Your objective - Every line below should be given again without alteration.

Material for the task -

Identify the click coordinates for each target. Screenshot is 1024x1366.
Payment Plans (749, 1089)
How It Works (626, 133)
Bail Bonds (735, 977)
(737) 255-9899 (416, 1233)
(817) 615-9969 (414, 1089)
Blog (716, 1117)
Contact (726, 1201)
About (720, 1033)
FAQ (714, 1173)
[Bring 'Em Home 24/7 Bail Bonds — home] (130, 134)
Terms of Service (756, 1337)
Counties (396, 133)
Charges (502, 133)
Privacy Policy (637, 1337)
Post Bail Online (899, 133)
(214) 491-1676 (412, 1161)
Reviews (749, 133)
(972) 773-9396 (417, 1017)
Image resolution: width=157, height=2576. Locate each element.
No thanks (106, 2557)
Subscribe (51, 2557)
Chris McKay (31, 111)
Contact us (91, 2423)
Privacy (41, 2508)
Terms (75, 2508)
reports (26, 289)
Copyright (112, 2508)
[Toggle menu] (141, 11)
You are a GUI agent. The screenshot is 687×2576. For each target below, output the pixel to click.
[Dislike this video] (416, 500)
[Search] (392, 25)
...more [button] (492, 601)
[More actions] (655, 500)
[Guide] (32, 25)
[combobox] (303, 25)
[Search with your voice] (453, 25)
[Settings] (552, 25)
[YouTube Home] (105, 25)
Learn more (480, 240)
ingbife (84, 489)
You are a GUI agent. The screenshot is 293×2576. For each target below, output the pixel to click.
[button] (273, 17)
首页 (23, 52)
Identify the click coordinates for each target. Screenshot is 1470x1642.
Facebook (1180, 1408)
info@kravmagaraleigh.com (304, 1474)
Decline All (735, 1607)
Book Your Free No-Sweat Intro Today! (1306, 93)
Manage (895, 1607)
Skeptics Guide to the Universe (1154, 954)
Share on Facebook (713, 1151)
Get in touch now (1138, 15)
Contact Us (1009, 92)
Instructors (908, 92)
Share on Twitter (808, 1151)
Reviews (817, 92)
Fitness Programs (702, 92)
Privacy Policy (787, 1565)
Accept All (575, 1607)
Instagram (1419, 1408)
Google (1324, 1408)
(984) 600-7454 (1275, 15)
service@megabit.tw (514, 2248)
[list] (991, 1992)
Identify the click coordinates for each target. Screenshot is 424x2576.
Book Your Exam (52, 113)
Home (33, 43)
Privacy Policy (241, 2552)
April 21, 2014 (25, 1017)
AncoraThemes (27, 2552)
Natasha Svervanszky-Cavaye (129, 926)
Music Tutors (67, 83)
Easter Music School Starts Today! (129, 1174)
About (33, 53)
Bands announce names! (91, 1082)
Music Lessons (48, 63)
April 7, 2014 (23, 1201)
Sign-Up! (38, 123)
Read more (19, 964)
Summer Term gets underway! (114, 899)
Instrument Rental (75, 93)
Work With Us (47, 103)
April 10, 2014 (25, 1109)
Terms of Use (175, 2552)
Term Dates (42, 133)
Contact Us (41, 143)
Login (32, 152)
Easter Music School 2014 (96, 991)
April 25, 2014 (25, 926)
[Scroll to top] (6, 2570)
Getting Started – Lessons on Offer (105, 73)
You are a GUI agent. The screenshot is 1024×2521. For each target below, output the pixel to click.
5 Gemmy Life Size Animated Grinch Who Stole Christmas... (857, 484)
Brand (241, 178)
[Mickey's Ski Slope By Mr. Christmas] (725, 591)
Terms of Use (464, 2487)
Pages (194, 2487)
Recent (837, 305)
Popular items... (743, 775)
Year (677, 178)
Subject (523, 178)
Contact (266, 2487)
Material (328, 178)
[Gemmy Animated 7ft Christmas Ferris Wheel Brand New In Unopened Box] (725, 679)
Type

Answer for this exercise -
Identify the click coordinates for each target. Screenshot is 1024x1366.
Payment Plans (749, 1089)
How It Works (626, 133)
Bail Bonds (735, 977)
(737) 255-9899 (416, 1233)
(817) 615-9969 (414, 1089)
Blog (716, 1117)
Contact (726, 1201)
About (720, 1033)
FAQ (714, 1173)
[Bring 'Em Home 24/7 Bail Bonds — home] (130, 134)
Terms of Service (756, 1337)
Counties (396, 133)
Charges (502, 133)
Privacy Policy (637, 1337)
Post Bail Online (899, 133)
(214) 491-1676 (412, 1161)
Reviews (749, 133)
(972) 773-9396 (417, 1017)
Image resolution: width=157, height=2576. Locate each element.
No thanks (106, 2557)
Subscribe (51, 2557)
Chris McKay (31, 111)
Contact us (91, 2423)
Privacy (41, 2508)
Terms (75, 2508)
reports (26, 289)
Copyright (112, 2508)
[Toggle menu] (141, 11)
You are a GUI agent. The screenshot is 687×2576. For each target below, output the pixel to click.
[Dislike this video] (416, 500)
[Search] (392, 25)
...more [button] (492, 601)
[More actions] (655, 500)
[Guide] (32, 25)
[combobox] (303, 25)
[Search with your voice] (453, 25)
[Settings] (552, 25)
[YouTube Home] (105, 25)
Learn more (480, 240)
ingbife (84, 489)
You are a GUI agent. The screenshot is 293×2576. For each target below, output the pixel to click.
[button] (273, 17)
首页 (23, 52)
Identify the click coordinates for each target. Screenshot is 1470x1642.
Facebook (1180, 1408)
info@kravmagaraleigh.com (304, 1474)
Decline All (735, 1607)
Book Your Free No-Sweat Intro Today! (1306, 93)
Manage (895, 1607)
Skeptics Guide to the Universe (1154, 954)
Share on Facebook (713, 1151)
Get in touch now (1138, 15)
Contact Us (1009, 92)
Instructors (908, 92)
Share on Twitter (808, 1151)
Reviews (817, 92)
Fitness Programs (702, 92)
Privacy Policy (787, 1565)
Accept All (575, 1607)
Instagram (1419, 1408)
Google (1324, 1408)
(984) 600-7454 (1275, 15)
service@megabit.tw (514, 2248)
[list] (991, 1992)
Identify the click coordinates for each target. Screenshot is 424x2576.
Book Your Exam (52, 113)
Home (33, 43)
Privacy Policy (241, 2552)
April 21, 2014 (25, 1017)
AncoraThemes (27, 2552)
Natasha Svervanszky-Cavaye (129, 926)
Music Tutors (67, 83)
Easter Music School Starts Today! (129, 1174)
About (33, 53)
Bands announce names! (91, 1082)
Music Lessons (48, 63)
April 7, 2014 (23, 1201)
Sign-Up! (38, 123)
Read more (19, 964)
Summer Term gets underway! (114, 899)
Instrument Rental (75, 93)
Work With Us (47, 103)
April 10, 2014 (25, 1109)
Terms of Use (175, 2552)
Term Dates (42, 133)
Contact Us (41, 143)
Login (32, 152)
Easter Music School 2014 (96, 991)
April 25, 2014 (25, 926)
[Scroll to top] (6, 2570)
Getting Started – Lessons on Offer (105, 73)
You are a GUI agent. The screenshot is 1024×2521. For each target below, output the pixel to click.
5 Gemmy Life Size Animated Grinch Who Stole Christmas... (857, 484)
Brand (241, 178)
[Mickey's Ski Slope By Mr. Christmas] (725, 591)
Terms of Use (464, 2487)
Pages (194, 2487)
Recent (837, 305)
Popular items... (743, 775)
Year (677, 178)
Subject (523, 178)
Contact (266, 2487)
Material (328, 178)
[Gemmy Animated 7ft Christmas Ferris Wheel Brand New In Unopened Box] (725, 679)
Type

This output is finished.